##### SELECTED EXCERPT #####
I went outside again today, briefly. Again with the briefly. But I got some fresh air, even if I didn’t walk anywhere. It’s icy out. Going to get really, really cold in the next day or so, too. Standing outside the front door on the sidewalk is about all I can hope for.
Part of the computer is frozen AGAIN, so I will have to do a hard shutdown later. Most of what I need is working, though, so I can still use it. I am enjoying all this alone time. I go to bed when I’m tired, and get up when I get up. 3pm today. Every night I seem to stay up later. I like night. No one bothers me. Not that anyone bothers me during the day either, but the possibility is there.
Got another book to read when I do go to bed. Fiction, this time. I like to read. Yes, I do. I am happy to be feeling pretty well lately, too. Happy is good. So say we all. GALACTICA starts Friday. Wooo Hooo!
>Okay, that’s so not me, but it is cold and sunny today. After many days of not sleeping at night and getting up in the afternoon, today I actually made it up at 1pm. So I went outside…….briefly. But I got some daylight, and that’s the goal.
Since I’ve been alone so much lately, I have really been having fun on my computer. I’ve found a lot of new sites with lots to read. Have I mentioned?…I have over 7,000 bookmarks. Oh, do I need to weed them out. But there’s a lot of good stuff in there I’ve saved to reread, or to help when there’s a problem with this machine. I really love my computer.
>I pledge to purchase items with less packaging whenever possible in 2009. What’s your green pledge?
>I tend to forget that I need recovery days. It was cold, wet and slippery earlier, but I really wanted to go out, even if just to stand on the sidewalk outside the door for a bit. But I was just too tired. I had a nap instead. I will do better. I just have to remember pacing and recovery. Pacing and recovery. Two very important aspects of fibro/chronic fatigue.
I got a really interesting book at the library yesterday: Animals in Translation by Temple Grandin. She is an autistic woman who works with cattle for the government, and she talks about how both animals and autistic people think visually instead of with words. It is a good insight into how brains can work differently but still work efficiently and cleverly. She works with cattle, so that’s her focus, but she touches on dogs and cats and how you can interpret their behaviour by understanding what they see. I think it’s also very illuminating into how the autistic mind works. So if you know someone who is autistic, this book is a valuable resource, in my opinion.
I was really happy to have a book when I went to bed last night. I have always been a reader, and always had a book to read before I went to sleep, until I got really sick. Even when I was still able to work, I would read several books a week. I’ve missed books, even though I’ve had some here and there over the years. I’ve read my own books many times, as well. I love books. I love the feel of the book in my hands, the smell, turning the pages, the whole reading experience of books. I read online, too, but it is a completely different experience. I much prefer books. Real, printed word, bound pages, nicely covered books.
I don’t have nearly as many books as I used to have. For a time, when I was really sick and very isolated, I thought my life was over and I was just waiting to die. I started divesting myself of things, and began with books. I gave away all of my Agatha Christies, my Rex Stouts, my Robert B. Parkers, among others. I kept only my non-fiction, and not all of that. I was in the library one day and saw a book on the shelf. “I have that book” says I to myself. Picked it up, opened it, and saw it WAS my book. I had given it to the library a few years earlier. I used to keep lists of what I’ve read and what I wanted to read, favorite authors, books I’d read or hear about. Who knows, I may still have them stashed away somewhere.
##### DATA LINES #####
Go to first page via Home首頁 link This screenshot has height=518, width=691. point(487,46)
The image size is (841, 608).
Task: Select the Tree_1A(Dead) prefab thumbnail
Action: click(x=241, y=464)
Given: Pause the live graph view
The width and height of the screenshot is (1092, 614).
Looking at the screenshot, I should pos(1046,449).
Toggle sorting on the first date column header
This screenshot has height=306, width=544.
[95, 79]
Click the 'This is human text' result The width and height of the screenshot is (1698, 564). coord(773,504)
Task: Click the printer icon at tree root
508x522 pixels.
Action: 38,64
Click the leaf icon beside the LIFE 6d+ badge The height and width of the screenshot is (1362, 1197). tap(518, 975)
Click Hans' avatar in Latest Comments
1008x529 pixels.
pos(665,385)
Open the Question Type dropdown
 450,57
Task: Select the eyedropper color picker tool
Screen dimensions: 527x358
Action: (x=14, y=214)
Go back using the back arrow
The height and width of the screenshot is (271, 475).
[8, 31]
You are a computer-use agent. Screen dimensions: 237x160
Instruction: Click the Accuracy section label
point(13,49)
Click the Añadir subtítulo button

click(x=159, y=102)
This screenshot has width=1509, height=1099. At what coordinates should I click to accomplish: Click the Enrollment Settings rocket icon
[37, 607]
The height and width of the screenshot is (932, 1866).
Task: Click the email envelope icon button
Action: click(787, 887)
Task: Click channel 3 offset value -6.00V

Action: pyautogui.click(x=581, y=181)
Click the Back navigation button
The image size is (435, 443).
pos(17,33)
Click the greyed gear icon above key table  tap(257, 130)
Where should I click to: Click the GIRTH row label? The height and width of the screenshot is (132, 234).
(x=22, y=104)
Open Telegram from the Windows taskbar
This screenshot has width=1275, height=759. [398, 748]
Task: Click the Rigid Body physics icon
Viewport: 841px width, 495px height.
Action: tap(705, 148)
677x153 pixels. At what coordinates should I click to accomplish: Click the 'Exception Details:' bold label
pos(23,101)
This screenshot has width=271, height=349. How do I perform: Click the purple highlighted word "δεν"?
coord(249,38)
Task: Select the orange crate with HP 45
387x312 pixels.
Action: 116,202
#####
_REQUIRED ACTIONS_.
a - Quote the stretch of the journal text from "Got another book" through "that’s the goal.".
b - Substitute "opening page" for "first page" in the records, covering the stretch from their start through the line containing "Action: click(x=241, y=464)", and return only those lines with everything else unchanged.

_RESPONSES FOR EACH TASK_.
a -
Got another book to read when I do go to bed. Fiction, this time. I like to read. Yes, I do. I am happy to be feeling pretty well lately, too. Happy is good. So say we all. GALACTICA starts Friday. Wooo Hooo!
>Okay, that’s so not me, but it is cold and sunny today. After many days of not sleeping at night and getting up in the afternoon, today I actually made it up at 1pm. So I went outside…….briefly. But I got some daylight, and that’s the goal.

b -
Go to opening page via Home首頁 link This screenshot has height=518, width=691. point(487,46)
The image size is (841, 608).
Task: Select the Tree_1A(Dead) prefab thumbnail
Action: click(x=241, y=464)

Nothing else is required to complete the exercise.